For me it's choosing an area, starting my car, reaching there start walking and framing everything that catches my attention. My photos mood vary and almost reflect my mood...

I have to say that it is a relief and a great self expressing act.

I would like to know why you shoot photos and what does it mean to you and how do you feel afterwards...
06/16/2005 02:52:02 PM · #2
Well, I would tell you. But, you already beat me too it. When I say I take photos for me. That is exactly it. Maybe I am just bored and need a project or somewhere to go. Good, Bad. Doesn't matter as much as the act of doing to me.
06/16/2005 03:01:07 PM · #3
For me, it's seeing something happen before my eyes that in one way or another holds truth that that is larger than the sensor in a way that can be properly captured.
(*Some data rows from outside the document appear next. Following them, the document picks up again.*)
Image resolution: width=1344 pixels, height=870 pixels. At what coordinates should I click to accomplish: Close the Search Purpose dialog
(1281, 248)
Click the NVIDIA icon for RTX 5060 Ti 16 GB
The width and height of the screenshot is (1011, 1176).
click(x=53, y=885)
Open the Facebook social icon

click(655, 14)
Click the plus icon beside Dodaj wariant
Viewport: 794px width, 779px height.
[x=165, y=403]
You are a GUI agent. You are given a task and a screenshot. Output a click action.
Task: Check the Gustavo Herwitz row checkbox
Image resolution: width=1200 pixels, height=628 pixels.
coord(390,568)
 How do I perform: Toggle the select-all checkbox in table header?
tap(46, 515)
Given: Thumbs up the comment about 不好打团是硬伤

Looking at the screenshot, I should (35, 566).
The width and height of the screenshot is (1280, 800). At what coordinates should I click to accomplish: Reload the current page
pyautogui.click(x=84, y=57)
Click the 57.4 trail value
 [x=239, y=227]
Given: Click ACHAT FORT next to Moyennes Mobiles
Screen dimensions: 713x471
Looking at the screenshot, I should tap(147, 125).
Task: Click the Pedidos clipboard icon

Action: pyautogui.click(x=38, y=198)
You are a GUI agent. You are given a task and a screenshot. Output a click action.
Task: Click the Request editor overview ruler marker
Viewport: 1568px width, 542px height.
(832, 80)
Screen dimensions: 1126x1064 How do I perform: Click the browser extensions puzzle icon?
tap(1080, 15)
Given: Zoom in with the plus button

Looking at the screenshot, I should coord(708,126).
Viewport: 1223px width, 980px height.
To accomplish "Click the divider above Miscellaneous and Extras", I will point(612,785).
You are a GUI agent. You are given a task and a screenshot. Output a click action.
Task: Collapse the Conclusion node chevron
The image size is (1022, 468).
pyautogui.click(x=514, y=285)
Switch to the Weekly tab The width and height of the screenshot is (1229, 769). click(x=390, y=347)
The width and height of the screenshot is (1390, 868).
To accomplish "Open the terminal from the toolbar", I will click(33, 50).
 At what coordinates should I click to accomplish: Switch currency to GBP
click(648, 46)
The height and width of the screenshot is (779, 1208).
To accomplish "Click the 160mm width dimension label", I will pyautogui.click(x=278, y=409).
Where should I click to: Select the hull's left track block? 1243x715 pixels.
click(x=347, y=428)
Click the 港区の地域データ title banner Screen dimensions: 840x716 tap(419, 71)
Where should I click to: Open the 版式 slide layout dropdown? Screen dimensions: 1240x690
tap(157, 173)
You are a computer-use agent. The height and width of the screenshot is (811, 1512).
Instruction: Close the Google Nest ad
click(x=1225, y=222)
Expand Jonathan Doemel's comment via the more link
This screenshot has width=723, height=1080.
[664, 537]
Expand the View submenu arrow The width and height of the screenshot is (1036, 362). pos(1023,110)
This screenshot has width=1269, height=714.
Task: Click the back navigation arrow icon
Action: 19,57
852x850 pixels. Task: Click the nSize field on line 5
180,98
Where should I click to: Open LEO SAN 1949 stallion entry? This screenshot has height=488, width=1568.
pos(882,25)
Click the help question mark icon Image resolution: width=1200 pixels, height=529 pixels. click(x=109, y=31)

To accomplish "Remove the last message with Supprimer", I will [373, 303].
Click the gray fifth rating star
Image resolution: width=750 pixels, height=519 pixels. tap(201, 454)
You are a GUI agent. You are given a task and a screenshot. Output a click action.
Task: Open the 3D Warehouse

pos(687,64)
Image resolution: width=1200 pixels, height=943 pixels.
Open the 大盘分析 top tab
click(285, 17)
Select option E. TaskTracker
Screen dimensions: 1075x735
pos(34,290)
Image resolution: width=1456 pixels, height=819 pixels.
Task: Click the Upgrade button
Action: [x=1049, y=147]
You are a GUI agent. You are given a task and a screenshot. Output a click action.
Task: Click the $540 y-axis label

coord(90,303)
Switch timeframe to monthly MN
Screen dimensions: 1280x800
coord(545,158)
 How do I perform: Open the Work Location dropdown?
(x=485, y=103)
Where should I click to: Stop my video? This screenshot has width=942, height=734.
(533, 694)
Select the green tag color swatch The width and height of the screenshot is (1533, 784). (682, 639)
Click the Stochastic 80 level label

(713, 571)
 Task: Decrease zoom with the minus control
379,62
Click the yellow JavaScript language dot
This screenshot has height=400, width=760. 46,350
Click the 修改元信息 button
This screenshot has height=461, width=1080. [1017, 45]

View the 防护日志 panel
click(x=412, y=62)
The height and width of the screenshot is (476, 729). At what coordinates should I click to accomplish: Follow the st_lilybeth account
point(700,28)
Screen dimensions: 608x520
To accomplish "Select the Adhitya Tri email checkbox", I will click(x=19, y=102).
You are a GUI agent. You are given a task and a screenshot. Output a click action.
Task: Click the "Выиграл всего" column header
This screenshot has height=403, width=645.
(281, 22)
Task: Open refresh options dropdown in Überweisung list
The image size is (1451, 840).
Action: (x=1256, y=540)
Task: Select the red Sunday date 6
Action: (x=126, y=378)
That's why I don't like a lot of the photos that win here...water drops, product-type photos, etc. I need for the image to be bigger than the photo itself so that I can spend time with it, rather than just seeing everything at once...it needs to let me explore a world - not just try and present the whole shiny thing to me at once.
06/16/2005 03:16:23 PM · #4
To Me, Photography is not about trying to appease society but an attempt to delight my soul.
06/16/2005 03:19:35 PM · #5
I've said it in several threads like this one... to me, photography is my therapy, my church, my time for ME. It's my escape from reality. I feel better about myself and my place in the world when I take pictures. Even when they suck! ;0)
06/16/2005 03:22:08 PM · #6
For me it is excitement and disappoint. There is nothing quite like walking and looking for just the right subject. The setting up, framing, waiting for the right light...seeing that bird land in front of you, then the excitement and panic set in. That shutter click, hoping you caught it.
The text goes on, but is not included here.